**Aim A**
Name every novel in Dixon's trilogy that the passage on Dixon's trilogy mentions by title.
**Aim B**
Copy out the stretch of the records from the line containing "Given: Click the comment" through the end of the records, reproducing each line without changes.

**Selection**
....

In each of the novels, blacks are depicted as unintelligent, violent, and incapable of responsible government. Whites who back the Reconstruction regime, be they Northern “carpetbaggers” or Southern “scalawags,” are vindictive and contemptible.  Dixon sets out to convince his readers that racial equality is absurd, that integration is doomed to fail, and that miscegenation is an evil that should not be tolerated. These messages are constantly present throughout the trilogy. The novels were undeniably commercially successful. According to Cook, The Leopard’s Spots ultimately sold more than one million copies,[11] The Clansman “far beyond one million copies,”[12] and The Traitor “nearly a million copies.”[13]

Capitalizing on the popularity of his works, Dixon adapted The Clansman and The Traitor into dramatic form, and the works were performed on stages across the country.

Though The Birth of a Nation is notorious for its positive portrayal of the Ku Klux Klan, and the secret order is shown as a positive force in The Leopard’s Spots and The Clansman, it would not be accurate to label Dixon as an unqualified Klan apologist. In his trilogy, the Klan is indeed shown as heroic when led by wise and experienced Confederate veterans. However, when it falls into the hands of younger men chasing danger and excitement, it swiftly devolves into a force for evil and a powerful tool misused for settling personal scores and harming innocents. The Traitor shows this most clearly, as elder statesman John Graham struggles in vain to combat Steve Hoyle’s revived version of the order.

For Dixon, the original Klan was a justifiable reaction to wrongs committed against Southern whites during Reconstruction, but it should not have stayed in existence a moment longer than was necessary. Furthermore, Thomas Dixon was a harsh critic of the Second Ku Klux Klan, which gained influence after the First World War as a populist vehicle for white Protestant identity politics. Though Dixon was himself a former minister and very much a populist, he fiercely attacked the new Klan. Here is Dixon quoted by the New York Times in January 1923:

“When organized a few years ago, this modern Klan sent me an invitation to join,” he said. “I promptly declined, and in my letter warned the organizers that if they dared to use the disguise in a secret oath-bound order today, with the courts of law working under a civilized Government, the end was sure-riot, anarchy, bloodshed and martial law. We have already reached the point of riot and bloodshed, and unless this thing is throttled promptly we are in sight of martial law.”[14]

Dixon also opposed the immigration restriction as espoused by the Klan:

Our fathers who landed before the Revolution blazed the way through the wilderness for the trembling feet of liberty. They built a beacon on these shores, flashing its rays of hope to all the oppressed of the earth. Shall we, their sons, meet the humble immigrant of today at the water’s edge with a mask and dagger and push him back into hell? If this is 100 per cent. Americanism, I for one spit on it.[15]

In evaluating this statement, it should be kept in mind that “the humble immigrant of today” that Dixon referred to in 1923 was arriving from Europe. Dixon, as a staunch racial separatist, would have viewed non-white migrants quite differently.

....

**Data supplied**
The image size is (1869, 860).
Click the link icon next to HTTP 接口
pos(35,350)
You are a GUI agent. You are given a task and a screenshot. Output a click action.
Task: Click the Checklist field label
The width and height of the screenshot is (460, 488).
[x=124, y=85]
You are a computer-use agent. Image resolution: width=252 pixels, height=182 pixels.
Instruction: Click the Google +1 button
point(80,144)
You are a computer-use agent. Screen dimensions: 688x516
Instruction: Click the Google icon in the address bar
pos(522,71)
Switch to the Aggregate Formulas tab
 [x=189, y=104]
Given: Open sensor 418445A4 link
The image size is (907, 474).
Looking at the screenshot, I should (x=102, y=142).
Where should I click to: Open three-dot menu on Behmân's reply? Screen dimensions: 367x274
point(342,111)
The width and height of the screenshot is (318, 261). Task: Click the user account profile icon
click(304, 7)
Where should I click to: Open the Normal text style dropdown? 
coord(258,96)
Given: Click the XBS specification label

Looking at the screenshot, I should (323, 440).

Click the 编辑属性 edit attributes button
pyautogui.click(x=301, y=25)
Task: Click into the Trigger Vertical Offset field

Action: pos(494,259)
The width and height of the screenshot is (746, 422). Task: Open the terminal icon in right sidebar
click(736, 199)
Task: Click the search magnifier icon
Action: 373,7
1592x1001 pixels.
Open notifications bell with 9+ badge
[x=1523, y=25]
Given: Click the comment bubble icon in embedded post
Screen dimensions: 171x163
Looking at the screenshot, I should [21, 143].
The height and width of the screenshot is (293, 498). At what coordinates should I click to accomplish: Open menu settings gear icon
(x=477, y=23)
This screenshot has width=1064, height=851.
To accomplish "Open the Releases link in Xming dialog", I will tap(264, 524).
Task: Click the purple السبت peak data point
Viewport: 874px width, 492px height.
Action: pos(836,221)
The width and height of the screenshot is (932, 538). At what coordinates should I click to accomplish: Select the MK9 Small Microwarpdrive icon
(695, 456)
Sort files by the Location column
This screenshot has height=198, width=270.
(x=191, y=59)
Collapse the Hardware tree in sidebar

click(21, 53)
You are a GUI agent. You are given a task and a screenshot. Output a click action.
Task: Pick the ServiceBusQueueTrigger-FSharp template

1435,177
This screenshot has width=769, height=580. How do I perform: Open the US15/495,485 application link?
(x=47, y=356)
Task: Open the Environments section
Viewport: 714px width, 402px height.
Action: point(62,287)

....

**Exercise solution A**
The Leopard's Spots
The Clansman
The Traitor

**Exercise solution B**
Given: Click the comment bubble icon in embedded post
Screen dimensions: 171x163
Looking at the screenshot, I should [21, 143].
The height and width of the screenshot is (293, 498). At what coordinates should I click to accomplish: Open menu settings gear icon
(x=477, y=23)
This screenshot has width=1064, height=851.
To accomplish "Open the Releases link in Xming dialog", I will tap(264, 524).
Task: Click the purple السبت peak data point
Viewport: 874px width, 492px height.
Action: pos(836,221)
The width and height of the screenshot is (932, 538). At what coordinates should I click to accomplish: Select the MK9 Small Microwarpdrive icon
(695, 456)
Sort files by the Location column
This screenshot has height=198, width=270.
(x=191, y=59)
Collapse the Hardware tree in sidebar

click(21, 53)
You are a GUI agent. You are given a task and a screenshot. Output a click action.
Task: Pick the ServiceBusQueueTrigger-FSharp template

1435,177
This screenshot has width=769, height=580. How do I perform: Open the US15/495,485 application link?
(x=47, y=356)
Task: Open the Environments section
Viewport: 714px width, 402px height.
Action: point(62,287)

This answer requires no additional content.